Dell Computer Corp. is looking at getting into the printer business, according to a Wall Street analyst who discussed the possibility with company founder Michael Dell.
“He wants to capture the recurring revenue from ink cartridges in some fashion,” said Andrew Neff, a market analysts Bear Stearns & Co. in New York, following a meeting with Dell Wednesday at the companys headquarters in Round Rock, Texas.
However, Neff acknowledged that the chief executive “clearly did not give a specific answer or any details” about what he was considering, and noted that Dell may be simply “trying to raise the competitive heat among printer vendors.”
A representative for the computer maker had no comment on the report.
“Theres nothing new to announce,” Dell spokesman Mike Maher said.
Currently, Hewlett-Packard Co. is the undisputed market leader in digital printing, garnering nearly $20 billion in revenue last year from its sales of ink-jet and laser printers, digital copiers, and related supplies.

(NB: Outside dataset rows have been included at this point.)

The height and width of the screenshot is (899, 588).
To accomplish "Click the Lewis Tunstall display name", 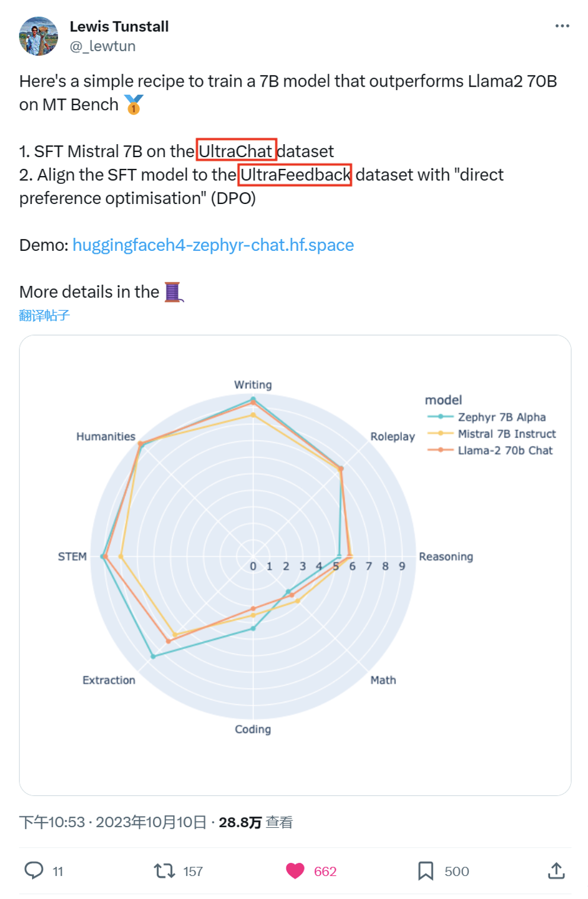I will point(119,27).
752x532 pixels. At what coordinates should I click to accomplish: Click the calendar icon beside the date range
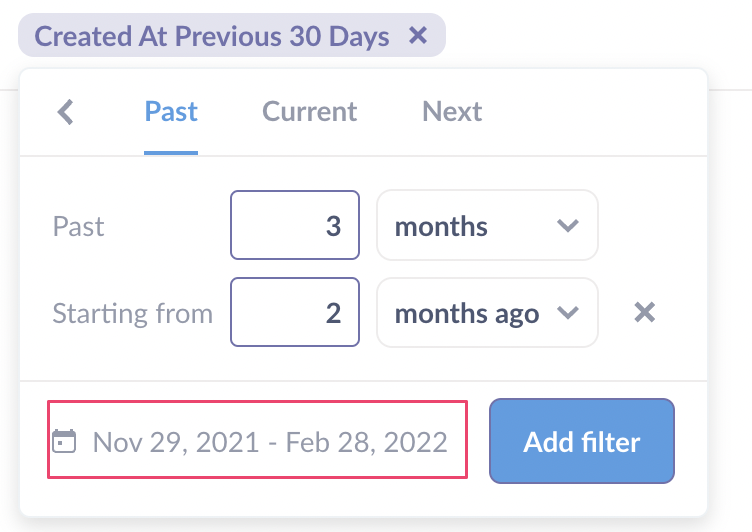tap(64, 441)
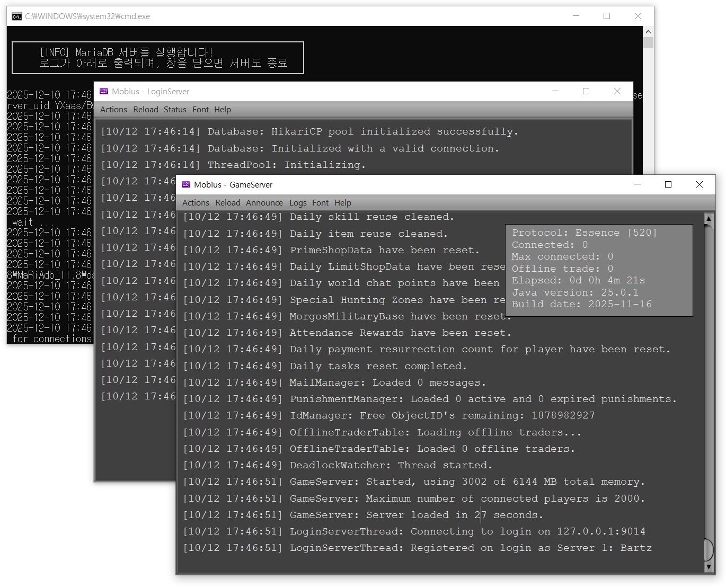726x588 pixels.
Task: Open the GameServer Help menu
Action: click(342, 202)
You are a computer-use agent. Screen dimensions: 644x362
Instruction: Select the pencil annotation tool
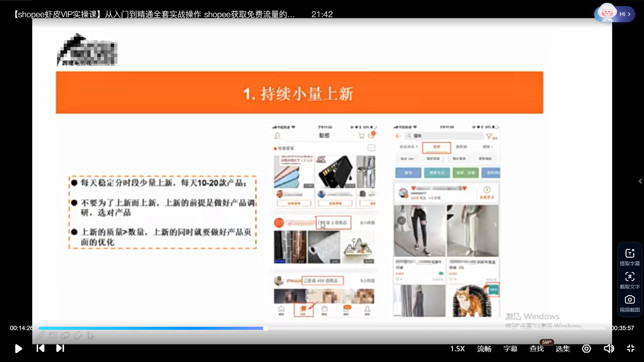point(40,335)
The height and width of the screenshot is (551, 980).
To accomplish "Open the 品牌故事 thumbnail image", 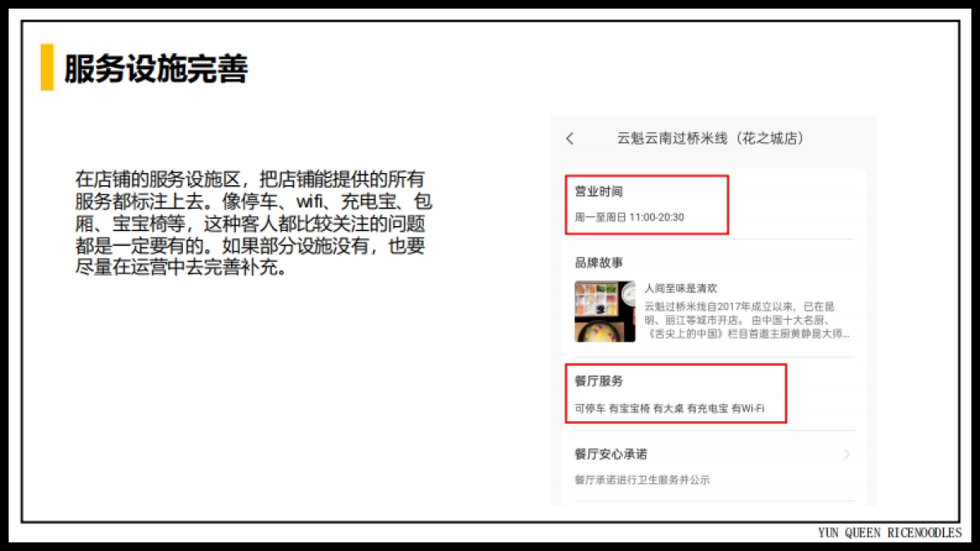I will click(604, 311).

HP officials have said that nearly 25 percent of its printer revenues are tied to PC sales, underscoring the potential profits Dell, as the worlds second largest PC maker, might be able to tap if it could effectively package the two product lines as well.
Currently, Dell resells printers from HP, Epson America Inc. and Lexmark International Inc.

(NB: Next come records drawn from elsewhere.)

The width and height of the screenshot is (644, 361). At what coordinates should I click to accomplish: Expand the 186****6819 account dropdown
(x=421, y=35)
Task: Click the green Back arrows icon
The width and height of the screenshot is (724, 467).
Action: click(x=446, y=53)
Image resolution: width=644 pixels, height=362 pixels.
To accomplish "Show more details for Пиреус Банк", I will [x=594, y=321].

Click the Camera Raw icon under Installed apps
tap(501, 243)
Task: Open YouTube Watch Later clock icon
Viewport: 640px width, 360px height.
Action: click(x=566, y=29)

Although Dell could dive into the ink business by buying a company such as Lexmark, Neff said Dell has previously avoided making such large acquisitions. Instead, he said, its more likely the company would seek a rebranding agreement with a printer manufacturer that would allow it to sell machines with the Dell name, or else negotiate to tap more revenue from the printers it resells.
At Dells spring analyst meeting last month, Robertson Stephens analyst Eric Rothdeutsch asked company executives about rumors he had heard that Dell was negotiating a new business deal with Lexmark. In response, Dell President Kevin Rollins would only confirm that the computer maker was holding talks with several printing vendors, but offered no details as to what those discussions involved.